The figures come from an online mobile plan calculator, launched earlier this year to help consumers compare their current Pay Monthly mobile plan and provider with a 2degrees Pay Monthly plan.
After five months online, and tens of thousands of comparisons by consumers, the calculator totalled potential savings of at least $6.85 million.
Of those who used the calculator, 65 percent found they could make savings on their Pay Monthly account which, on average, totalled $372 per year per person.
In addition, many customers could also get an average of 2GB more data per month by switching to 2degrees.
2degrees CEO Stewart Sherriff says the results raise questions about how competitive the mobile sector really is.
“A lot of Kiwis are still paying far too much for their mobile - in some cases as much as $1,500 per year,” he explains.
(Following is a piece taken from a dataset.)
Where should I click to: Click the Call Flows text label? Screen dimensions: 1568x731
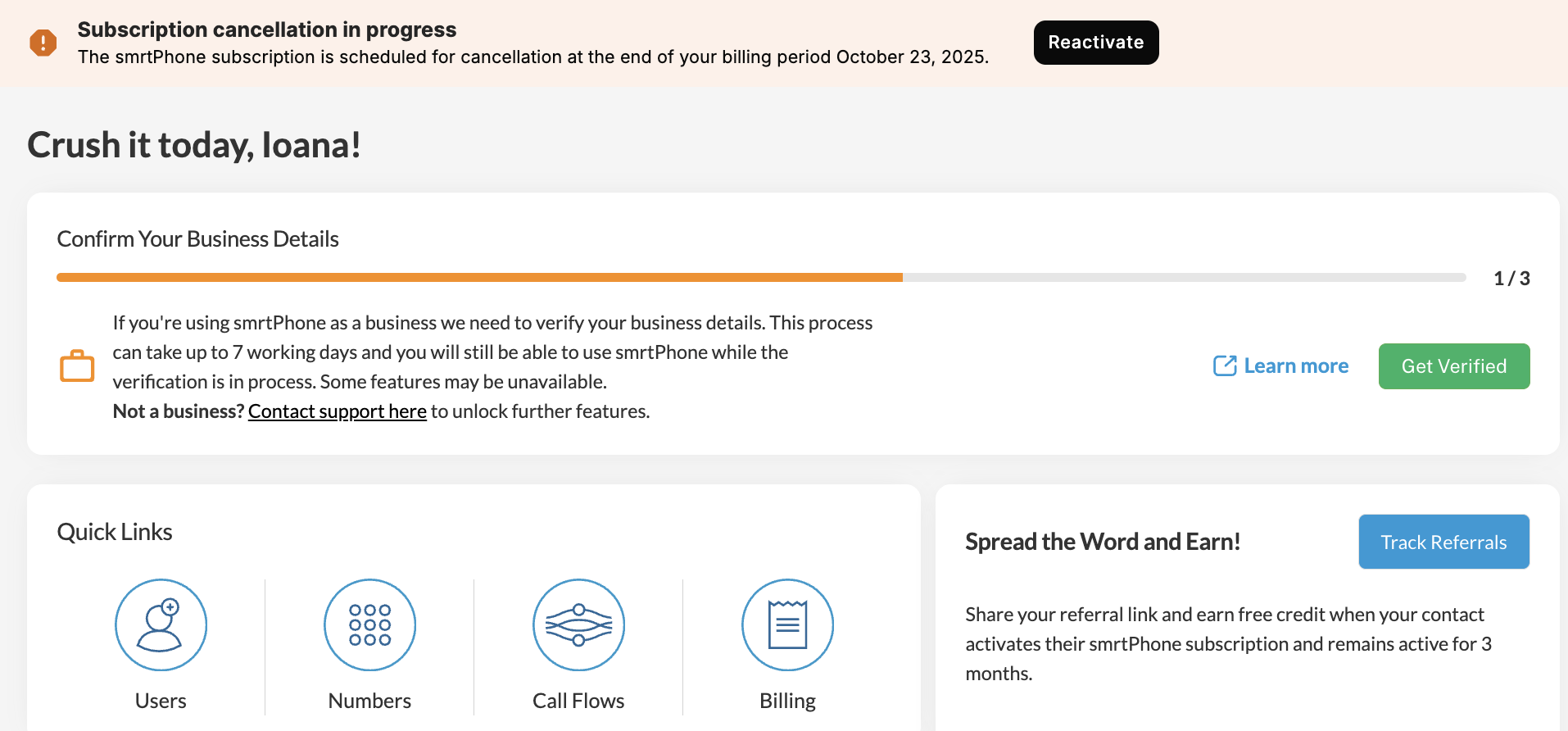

“We developed the calculator to show people the value in our plans, but even we were surprised by the amount people are paying each month when there are better deals available.”
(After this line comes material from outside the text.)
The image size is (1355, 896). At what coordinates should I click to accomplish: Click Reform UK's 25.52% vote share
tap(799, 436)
Sherriff says the real question is why people aren’t switching when such significant savings are possible.
“We know from the latest Commerce Commission industry data that a lot of Pre-Pay customers switch to get better value but there is still a lot of consumer inertia in the Pay Monthly and Business sectors,” he adds.
“There could be a number of reasons – they may be locked in to old legacy plans, worried about what their early termination charges might be or maybe they just haven’t the time or energy to shop around and make the switch.
“We’ve invested heavily in advertising that reminds everyone they can take their mobile number with them, introduced plans that allow people to bring their own mobile, built our own nationwide network and won numerous awards for service.
“Whatever the reason people choose not to move, it is costing them more than it should and that’s concerning. People owe it to themselves to shop around.”
Sherriff says 2degrees is working with the Commerce Commission to expand its monitoring programme, so there is more granular evidence of the amount of switching and factors that stop people taking a better deal.
Sherriff says the increasing reliance on mobile, especially for data, means staying on old pricing plans can lead to consumers and businesses missing out.
“It’s not just about price - there is also significantly more value to be had thanks to innovations such as Carryover, Share Everything and unlimited calling to New Zealand and Australia,” he adds.
Sherriff says the Commission needs to ask why the number of people switching providers is so low and what should be done to promote competition in these markets.
“The Commission has indicated that it is currently monitoring markedly high concentration levels in the business segment of the mobile market but we are yet to see it take any further action,” he adds.